- _ASSIGNMENT_
Lines from the one containing "Screen dimensions: 490x305" through the last line of the data below are to be returned exactly; leave out the rest.
== RECORDS PROVIDED
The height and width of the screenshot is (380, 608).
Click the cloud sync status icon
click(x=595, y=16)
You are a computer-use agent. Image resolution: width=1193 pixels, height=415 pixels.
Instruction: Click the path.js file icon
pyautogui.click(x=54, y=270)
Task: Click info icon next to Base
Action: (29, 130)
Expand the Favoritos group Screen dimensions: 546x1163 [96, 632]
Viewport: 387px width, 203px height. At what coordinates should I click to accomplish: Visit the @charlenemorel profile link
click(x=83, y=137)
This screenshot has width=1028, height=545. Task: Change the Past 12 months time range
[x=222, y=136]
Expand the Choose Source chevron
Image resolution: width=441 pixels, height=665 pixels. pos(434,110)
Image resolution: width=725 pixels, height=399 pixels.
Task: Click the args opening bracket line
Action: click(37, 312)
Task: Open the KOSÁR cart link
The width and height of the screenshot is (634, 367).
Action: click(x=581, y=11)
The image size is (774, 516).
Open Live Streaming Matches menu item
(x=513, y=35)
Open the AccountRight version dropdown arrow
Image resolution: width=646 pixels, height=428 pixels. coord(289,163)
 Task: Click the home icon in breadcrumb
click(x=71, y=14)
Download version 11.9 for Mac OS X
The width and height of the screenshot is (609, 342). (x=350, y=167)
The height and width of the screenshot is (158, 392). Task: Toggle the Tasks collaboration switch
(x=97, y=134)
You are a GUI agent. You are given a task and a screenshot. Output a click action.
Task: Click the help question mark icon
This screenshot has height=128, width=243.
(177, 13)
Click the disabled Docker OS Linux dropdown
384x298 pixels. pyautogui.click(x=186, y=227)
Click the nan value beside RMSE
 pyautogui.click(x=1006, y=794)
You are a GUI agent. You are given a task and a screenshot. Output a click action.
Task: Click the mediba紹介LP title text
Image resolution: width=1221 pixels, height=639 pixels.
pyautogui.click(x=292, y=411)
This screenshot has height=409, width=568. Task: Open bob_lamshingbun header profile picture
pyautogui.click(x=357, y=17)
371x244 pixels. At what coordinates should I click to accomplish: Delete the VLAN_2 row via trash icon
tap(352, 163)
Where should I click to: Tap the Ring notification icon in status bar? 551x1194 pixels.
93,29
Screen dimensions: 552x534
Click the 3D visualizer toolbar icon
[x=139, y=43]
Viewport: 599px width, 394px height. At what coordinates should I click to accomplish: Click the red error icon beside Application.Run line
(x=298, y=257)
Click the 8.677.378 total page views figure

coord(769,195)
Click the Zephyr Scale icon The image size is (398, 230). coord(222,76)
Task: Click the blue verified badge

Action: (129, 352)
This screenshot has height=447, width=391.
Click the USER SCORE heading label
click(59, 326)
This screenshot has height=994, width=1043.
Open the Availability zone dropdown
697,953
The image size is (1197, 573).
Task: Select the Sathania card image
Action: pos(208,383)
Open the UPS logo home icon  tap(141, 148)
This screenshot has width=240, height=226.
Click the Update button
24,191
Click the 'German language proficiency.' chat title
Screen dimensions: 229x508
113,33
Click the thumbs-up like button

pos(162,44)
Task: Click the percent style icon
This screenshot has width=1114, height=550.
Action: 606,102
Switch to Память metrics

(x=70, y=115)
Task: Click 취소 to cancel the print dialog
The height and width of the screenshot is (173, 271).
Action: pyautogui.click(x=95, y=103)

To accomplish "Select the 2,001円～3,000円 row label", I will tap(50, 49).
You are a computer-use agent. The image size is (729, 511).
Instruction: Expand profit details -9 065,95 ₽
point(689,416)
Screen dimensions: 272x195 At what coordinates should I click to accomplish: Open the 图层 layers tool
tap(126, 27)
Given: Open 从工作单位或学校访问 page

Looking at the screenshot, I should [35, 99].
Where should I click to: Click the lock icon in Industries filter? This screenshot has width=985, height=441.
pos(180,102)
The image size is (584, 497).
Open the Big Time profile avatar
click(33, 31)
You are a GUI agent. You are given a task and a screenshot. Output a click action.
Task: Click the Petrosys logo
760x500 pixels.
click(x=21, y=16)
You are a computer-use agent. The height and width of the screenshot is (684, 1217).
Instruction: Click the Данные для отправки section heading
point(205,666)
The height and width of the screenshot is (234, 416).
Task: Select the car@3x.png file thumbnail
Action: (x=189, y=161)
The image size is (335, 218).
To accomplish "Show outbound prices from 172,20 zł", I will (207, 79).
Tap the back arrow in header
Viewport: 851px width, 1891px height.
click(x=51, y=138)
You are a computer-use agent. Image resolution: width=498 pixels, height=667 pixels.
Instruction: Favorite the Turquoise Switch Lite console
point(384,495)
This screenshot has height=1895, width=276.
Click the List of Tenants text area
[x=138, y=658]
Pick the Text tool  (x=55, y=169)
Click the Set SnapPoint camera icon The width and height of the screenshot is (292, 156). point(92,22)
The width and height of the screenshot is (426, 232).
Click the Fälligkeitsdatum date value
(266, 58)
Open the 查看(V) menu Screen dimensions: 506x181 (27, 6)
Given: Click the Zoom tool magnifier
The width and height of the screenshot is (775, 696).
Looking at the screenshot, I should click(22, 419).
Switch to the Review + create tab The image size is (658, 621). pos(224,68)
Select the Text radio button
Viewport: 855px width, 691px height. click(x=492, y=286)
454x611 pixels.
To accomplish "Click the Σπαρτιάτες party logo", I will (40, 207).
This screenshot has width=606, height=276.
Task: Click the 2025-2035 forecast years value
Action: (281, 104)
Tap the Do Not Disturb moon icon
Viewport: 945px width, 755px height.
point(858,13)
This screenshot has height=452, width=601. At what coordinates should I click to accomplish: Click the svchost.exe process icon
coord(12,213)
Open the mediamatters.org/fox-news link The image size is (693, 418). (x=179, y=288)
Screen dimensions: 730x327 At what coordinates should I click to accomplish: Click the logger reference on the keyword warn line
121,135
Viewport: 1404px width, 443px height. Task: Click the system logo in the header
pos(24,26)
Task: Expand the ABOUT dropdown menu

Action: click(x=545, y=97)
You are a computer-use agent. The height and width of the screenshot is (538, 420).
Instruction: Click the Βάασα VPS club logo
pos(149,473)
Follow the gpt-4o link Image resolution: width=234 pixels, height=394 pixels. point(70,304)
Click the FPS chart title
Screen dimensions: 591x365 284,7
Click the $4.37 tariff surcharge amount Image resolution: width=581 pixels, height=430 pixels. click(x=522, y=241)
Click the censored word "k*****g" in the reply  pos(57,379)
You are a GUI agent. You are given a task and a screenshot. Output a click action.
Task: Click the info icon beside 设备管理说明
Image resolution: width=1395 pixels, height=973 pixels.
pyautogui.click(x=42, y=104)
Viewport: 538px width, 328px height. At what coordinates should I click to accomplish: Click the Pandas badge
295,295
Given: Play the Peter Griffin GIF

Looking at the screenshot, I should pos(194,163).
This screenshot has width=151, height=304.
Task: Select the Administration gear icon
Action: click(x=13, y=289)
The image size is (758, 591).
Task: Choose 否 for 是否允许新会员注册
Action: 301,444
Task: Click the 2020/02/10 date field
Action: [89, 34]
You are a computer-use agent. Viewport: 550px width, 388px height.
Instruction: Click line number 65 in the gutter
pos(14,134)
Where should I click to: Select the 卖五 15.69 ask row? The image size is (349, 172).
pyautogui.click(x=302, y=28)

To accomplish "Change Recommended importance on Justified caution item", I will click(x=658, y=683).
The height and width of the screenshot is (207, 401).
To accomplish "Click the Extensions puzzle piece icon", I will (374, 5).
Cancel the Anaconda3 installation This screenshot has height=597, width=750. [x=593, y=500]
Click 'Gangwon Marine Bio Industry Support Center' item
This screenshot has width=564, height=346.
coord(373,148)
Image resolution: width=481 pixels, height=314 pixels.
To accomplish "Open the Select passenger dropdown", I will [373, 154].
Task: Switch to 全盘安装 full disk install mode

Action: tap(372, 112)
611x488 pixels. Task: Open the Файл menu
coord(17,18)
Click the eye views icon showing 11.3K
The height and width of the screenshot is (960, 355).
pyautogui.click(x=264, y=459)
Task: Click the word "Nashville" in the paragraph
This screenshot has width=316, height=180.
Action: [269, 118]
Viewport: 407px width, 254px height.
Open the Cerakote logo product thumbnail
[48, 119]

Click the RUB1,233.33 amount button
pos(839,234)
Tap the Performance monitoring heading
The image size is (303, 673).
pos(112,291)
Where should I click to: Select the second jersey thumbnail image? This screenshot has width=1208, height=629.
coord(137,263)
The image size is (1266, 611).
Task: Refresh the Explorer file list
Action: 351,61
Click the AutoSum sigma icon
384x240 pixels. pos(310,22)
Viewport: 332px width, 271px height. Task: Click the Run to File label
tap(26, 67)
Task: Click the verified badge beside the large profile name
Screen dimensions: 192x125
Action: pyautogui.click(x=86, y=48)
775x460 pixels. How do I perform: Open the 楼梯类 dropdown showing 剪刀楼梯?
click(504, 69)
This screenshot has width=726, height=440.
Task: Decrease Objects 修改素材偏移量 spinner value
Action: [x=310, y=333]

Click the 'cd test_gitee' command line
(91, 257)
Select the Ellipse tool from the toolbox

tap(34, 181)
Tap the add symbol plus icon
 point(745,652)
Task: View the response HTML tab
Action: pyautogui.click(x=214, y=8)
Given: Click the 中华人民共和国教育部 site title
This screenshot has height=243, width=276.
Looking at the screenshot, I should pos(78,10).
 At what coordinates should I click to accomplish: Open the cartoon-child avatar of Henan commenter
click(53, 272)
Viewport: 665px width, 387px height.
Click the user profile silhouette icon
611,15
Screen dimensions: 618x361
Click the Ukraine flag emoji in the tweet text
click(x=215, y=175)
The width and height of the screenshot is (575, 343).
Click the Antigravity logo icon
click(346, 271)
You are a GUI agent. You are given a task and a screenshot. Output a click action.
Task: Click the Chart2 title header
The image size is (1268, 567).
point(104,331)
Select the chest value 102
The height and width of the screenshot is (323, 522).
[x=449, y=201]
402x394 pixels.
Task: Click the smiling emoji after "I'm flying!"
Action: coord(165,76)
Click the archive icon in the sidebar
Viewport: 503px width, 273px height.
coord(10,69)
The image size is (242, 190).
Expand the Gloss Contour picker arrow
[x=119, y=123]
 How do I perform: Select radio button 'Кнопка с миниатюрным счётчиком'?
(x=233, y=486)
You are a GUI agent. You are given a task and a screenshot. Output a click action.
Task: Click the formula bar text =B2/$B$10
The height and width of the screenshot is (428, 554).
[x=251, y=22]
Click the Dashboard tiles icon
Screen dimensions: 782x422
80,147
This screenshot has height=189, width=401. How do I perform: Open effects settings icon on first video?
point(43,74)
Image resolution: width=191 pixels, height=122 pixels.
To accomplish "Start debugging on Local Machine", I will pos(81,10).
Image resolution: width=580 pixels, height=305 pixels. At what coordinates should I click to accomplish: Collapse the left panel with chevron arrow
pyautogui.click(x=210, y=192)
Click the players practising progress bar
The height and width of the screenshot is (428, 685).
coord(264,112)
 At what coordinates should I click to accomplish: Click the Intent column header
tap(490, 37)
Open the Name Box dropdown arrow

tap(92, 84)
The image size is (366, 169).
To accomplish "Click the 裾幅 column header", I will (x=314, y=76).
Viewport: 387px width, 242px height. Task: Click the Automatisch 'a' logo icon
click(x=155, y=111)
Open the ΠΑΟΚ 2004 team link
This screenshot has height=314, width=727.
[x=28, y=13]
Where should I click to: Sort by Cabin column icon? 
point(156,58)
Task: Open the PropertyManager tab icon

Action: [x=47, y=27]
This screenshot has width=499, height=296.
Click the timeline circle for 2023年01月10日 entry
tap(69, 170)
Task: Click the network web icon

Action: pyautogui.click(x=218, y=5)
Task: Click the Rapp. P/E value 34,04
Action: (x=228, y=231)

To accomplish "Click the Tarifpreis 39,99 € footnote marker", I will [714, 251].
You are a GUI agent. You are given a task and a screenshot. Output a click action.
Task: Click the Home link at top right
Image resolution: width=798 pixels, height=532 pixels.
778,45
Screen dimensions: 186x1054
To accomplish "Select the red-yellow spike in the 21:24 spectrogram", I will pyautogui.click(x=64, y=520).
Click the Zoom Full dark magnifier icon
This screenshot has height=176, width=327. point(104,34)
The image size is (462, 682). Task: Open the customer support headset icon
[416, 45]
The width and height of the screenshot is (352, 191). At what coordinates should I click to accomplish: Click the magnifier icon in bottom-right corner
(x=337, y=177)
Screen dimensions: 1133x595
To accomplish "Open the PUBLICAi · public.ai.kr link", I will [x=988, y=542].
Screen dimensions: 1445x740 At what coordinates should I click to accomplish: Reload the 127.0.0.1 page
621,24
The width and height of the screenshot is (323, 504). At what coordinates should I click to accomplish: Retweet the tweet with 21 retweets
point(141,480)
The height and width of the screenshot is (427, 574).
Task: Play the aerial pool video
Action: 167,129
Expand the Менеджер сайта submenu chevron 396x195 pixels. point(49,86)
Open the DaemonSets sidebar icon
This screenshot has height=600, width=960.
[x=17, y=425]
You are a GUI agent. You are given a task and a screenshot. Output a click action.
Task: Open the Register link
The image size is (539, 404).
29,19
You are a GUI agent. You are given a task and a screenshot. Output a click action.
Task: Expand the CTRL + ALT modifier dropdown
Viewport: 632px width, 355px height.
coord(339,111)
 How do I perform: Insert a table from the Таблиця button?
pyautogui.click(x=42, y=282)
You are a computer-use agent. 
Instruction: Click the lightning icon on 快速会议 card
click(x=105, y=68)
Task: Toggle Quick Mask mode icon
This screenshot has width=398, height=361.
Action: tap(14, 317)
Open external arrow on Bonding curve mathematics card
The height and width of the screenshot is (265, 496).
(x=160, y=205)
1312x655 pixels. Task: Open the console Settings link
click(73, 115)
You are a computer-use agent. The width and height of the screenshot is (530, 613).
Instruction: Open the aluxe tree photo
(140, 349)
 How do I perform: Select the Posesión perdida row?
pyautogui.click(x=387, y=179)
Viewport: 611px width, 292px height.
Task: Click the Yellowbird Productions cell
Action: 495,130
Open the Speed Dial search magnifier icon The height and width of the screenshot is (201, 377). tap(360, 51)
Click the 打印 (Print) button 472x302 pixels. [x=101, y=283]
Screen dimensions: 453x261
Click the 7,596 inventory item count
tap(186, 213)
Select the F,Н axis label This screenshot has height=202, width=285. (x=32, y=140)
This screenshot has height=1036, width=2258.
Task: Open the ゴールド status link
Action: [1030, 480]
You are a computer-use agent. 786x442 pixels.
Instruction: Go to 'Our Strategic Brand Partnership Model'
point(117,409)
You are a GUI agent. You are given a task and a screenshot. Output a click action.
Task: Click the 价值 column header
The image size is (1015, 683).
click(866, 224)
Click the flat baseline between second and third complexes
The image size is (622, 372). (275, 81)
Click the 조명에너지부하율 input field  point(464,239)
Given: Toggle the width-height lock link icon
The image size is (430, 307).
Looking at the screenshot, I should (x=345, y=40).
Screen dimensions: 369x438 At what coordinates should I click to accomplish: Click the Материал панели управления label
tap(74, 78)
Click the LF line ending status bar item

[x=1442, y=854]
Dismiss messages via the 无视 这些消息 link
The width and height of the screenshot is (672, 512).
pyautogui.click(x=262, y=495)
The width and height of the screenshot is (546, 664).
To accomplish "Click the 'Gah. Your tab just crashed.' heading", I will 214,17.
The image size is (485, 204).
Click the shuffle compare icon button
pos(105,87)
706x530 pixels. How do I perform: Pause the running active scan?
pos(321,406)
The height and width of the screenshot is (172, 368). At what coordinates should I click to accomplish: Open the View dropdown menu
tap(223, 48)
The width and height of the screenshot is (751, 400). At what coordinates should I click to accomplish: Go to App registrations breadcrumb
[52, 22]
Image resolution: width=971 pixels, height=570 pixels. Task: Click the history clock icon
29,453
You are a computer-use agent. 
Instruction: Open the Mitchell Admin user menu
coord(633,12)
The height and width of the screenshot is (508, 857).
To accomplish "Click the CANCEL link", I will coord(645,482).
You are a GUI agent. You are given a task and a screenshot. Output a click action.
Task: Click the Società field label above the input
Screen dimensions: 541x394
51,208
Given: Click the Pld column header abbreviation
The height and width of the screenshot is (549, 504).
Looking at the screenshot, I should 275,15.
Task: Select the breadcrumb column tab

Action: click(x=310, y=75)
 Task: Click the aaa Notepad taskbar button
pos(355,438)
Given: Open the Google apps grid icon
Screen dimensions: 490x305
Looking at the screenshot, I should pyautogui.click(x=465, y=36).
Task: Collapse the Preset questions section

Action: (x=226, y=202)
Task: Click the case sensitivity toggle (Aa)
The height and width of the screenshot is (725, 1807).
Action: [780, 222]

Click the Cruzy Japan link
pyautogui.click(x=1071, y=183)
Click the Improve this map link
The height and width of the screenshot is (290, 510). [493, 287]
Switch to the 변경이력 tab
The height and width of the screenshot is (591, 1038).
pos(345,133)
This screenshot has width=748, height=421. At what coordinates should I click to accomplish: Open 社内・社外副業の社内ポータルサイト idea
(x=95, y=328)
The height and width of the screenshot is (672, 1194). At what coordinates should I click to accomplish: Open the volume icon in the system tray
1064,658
====
- _ANSWER AREA_
Screen dimensions: 490x305
Looking at the screenshot, I should pyautogui.click(x=465, y=36).
Task: Collapse the Preset questions section

Action: (x=226, y=202)
Task: Click the case sensitivity toggle (Aa)
The height and width of the screenshot is (725, 1807).
Action: [780, 222]

Click the Cruzy Japan link
pyautogui.click(x=1071, y=183)
Click the Improve this map link
The height and width of the screenshot is (290, 510). [493, 287]
Switch to the 변경이력 tab
The height and width of the screenshot is (591, 1038).
pos(345,133)
This screenshot has width=748, height=421. At what coordinates should I click to accomplish: Open 社内・社外副業の社内ポータルサイト idea
(x=95, y=328)
The height and width of the screenshot is (672, 1194). At what coordinates should I click to accomplish: Open the volume icon in the system tray
1064,658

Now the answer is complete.